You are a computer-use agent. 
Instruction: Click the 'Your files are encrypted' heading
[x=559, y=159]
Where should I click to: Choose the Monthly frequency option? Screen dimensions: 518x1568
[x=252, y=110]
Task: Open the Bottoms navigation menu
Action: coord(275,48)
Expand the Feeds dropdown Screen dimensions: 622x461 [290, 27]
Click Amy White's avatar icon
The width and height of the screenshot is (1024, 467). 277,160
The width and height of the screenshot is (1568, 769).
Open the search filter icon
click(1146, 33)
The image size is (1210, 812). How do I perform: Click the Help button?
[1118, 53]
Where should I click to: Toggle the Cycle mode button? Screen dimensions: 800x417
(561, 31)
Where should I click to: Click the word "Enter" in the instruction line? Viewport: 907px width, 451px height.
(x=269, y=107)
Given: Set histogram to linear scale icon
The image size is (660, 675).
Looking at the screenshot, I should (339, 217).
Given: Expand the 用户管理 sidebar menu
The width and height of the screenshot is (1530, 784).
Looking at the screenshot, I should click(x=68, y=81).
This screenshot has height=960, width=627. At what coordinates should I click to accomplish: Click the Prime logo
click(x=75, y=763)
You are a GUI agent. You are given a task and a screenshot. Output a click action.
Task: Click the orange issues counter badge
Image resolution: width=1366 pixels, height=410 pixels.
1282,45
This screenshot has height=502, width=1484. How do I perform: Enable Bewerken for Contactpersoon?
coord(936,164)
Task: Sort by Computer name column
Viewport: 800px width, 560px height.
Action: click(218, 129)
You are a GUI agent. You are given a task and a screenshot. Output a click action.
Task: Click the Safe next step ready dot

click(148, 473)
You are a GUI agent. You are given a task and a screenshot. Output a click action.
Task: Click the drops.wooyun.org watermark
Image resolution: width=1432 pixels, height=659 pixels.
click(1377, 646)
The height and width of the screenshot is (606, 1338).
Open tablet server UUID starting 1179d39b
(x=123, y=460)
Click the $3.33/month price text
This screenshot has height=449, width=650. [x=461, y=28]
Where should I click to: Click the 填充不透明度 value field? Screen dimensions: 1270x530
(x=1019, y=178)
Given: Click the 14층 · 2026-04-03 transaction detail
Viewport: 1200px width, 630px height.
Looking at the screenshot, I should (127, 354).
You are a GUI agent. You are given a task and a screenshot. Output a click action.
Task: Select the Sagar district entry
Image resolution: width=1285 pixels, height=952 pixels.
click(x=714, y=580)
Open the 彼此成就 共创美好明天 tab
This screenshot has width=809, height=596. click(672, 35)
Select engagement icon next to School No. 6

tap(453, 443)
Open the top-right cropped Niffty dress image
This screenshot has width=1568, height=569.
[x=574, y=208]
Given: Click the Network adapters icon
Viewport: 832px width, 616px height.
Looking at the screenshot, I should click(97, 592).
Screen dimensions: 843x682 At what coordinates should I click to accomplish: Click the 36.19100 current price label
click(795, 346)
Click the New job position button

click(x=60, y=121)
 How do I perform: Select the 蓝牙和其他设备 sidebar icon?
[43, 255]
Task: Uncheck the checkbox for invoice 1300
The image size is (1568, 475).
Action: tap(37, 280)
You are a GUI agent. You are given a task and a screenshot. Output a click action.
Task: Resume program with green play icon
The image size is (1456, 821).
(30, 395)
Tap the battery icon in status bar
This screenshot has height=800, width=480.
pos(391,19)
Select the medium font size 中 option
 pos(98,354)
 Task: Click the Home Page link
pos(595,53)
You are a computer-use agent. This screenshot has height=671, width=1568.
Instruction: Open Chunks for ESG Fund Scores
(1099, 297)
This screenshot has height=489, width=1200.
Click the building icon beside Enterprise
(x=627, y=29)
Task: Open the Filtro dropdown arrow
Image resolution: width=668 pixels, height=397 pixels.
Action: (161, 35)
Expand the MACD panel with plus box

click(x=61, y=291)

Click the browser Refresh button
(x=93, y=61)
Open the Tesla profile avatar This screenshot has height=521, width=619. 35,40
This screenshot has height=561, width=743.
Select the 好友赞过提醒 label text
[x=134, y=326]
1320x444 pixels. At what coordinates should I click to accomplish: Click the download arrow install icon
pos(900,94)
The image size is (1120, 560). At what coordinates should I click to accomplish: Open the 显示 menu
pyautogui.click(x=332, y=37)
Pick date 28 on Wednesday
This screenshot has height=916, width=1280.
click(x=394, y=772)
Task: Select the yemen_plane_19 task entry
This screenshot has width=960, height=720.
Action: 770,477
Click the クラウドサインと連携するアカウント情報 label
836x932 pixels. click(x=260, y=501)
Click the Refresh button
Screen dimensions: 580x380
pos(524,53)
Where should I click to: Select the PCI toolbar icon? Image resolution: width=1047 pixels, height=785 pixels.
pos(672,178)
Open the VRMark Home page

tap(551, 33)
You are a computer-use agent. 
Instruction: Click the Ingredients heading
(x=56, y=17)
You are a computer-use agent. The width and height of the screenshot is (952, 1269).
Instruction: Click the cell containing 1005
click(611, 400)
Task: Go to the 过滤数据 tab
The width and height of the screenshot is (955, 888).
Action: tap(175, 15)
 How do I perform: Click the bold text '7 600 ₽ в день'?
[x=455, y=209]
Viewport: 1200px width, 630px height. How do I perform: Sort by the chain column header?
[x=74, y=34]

● What the task requires: Working from the data above, extract solely the lines from the one containing "Open the 彼此成就 共创美好明天 tab" through the one containing "Open the Tesla", exactly as they appear, both included.

● Response:
Open the 彼此成就 共创美好明天 tab
This screenshot has width=809, height=596. click(672, 35)
Select engagement icon next to School No. 6

tap(453, 443)
Open the top-right cropped Niffty dress image
This screenshot has width=1568, height=569.
[x=574, y=208]
Given: Click the Network adapters icon
Viewport: 832px width, 616px height.
Looking at the screenshot, I should click(97, 592).
Screen dimensions: 843x682 At what coordinates should I click to accomplish: Click the 36.19100 current price label
click(795, 346)
Click the New job position button

click(x=60, y=121)
 How do I perform: Select the 蓝牙和其他设备 sidebar icon?
[43, 255]
Task: Uncheck the checkbox for invoice 1300
The image size is (1568, 475).
Action: tap(37, 280)
You are a GUI agent. You are given a task and a screenshot. Output a click action.
Task: Resume program with green play icon
The image size is (1456, 821).
(30, 395)
Tap the battery icon in status bar
This screenshot has height=800, width=480.
pos(391,19)
Select the medium font size 中 option
 pos(98,354)
 Task: Click the Home Page link
pos(595,53)
You are a computer-use agent. This screenshot has height=671, width=1568.
Instruction: Open Chunks for ESG Fund Scores
(1099, 297)
This screenshot has height=489, width=1200.
Click the building icon beside Enterprise
(x=627, y=29)
Task: Open the Filtro dropdown arrow
Image resolution: width=668 pixels, height=397 pixels.
Action: (161, 35)
Expand the MACD panel with plus box

click(x=61, y=291)

Click the browser Refresh button
(x=93, y=61)
Open the Tesla profile avatar This screenshot has height=521, width=619. 35,40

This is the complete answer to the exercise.